Edward Walczak found liable for deceit in Catalyst’s risk management case

Rick Steves

The fund lost hundreds of millions of dollars – approximately 20% of its value – from December 2016 through February 2017 as markets moved against it.  

The U.S. District Court in the Western District of Wisconsin issued a verdict finding Edward S. Walczak liable for deceiving investors, potential investors, or investment advisors in a commodity pool fraud case charged by the CFTC.

CFTC Acting Director of Enforcement Vincent McGonagle, said: “True and accurate disclosures are critical to investor protection. As we said at the outset of this case, the CFTC is committed to holding accountable individuals that misstate the risks of investing in their products.”

Following a 5-day trial that was the culmination of an action brought by the CFTC against Walczak on January 27, 2020, the jury found that the portfolio manager was liable for making false or misleading statements. The CFTC alleged he misrepresented how he managed risk in the Catalyst Hedged Futures Strategy Fund.
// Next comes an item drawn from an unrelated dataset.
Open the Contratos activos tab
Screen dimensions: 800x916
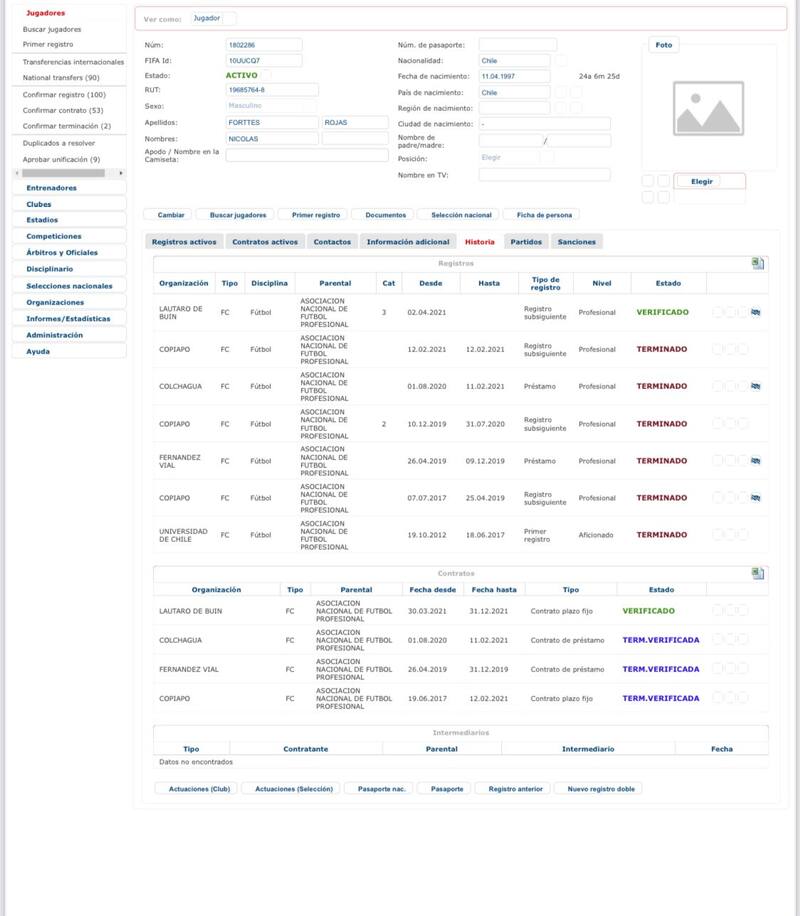pos(265,242)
Catalyst and CEO Szilagyi paid $10.5m

In February, the same court granted in part the SEC’s motion for summary judgment against Edward S. Walczak for misrepresenting to investors how he would manage risk in the Catalyst Hedged Futures Strategy Fund.

The court ruled that the SEC was entitled to summary judgment on certain of its negligence-based fraud claims against Walczak.
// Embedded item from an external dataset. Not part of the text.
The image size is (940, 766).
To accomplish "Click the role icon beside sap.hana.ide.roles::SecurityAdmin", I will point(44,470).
The court found that Walczak repeatedly told investors that he used modeling software to stress test the Fund’s portfolio on a daily basis, when, in fact, Walczak did not use the software on a daily basis.
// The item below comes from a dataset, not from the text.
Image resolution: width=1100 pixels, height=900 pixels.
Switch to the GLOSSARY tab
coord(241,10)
The court further held that Walczak’s misstatements that he stressed the portfolio daily were material given that risk management was of considerable concern to potential investors and investment advisers and that the Fund’s strategy subjected it to possible dramatic swings in value.

The court reserved judgment for the jury whether Walczak acted with scienter with respect to these misstatements and whether Walczak should be liable for other alleged misstatements concerning his management to an 8% drawdown limit on the Fund’s value.

In 2020, the SEC settled charges with Catalyst Capital Advisors LLC (CCA) and its President and Chief Executive Officer, Jerry Szilagyi, for misleading investors about the management of risk in a mutual fund. The defendants agreed to pay a combined $10.5 million to settle the charges.
According to the regulator, although CCA told investors that it abided by a strict set of risk parameters for the Catalyst Hedged Futures Strategy Fund, the firm breached those parameters and failed to take the required corrective action during a majority of the trading days between December 2016 and February 2017.
As alleged, the fund lost hundreds of millions of dollars – approximately 20% of its value – from December 2016 through February 2017 as markets moved against it.
The SEC’s complaint against Walczak alleged that he told investors that the fund employed a risk management strategy involving safeguards to prevent losses of more than 8%, when in fact no such safeguards limited losses, and Walczak did not otherwise consistently manage the fund to an 8% loss threshold.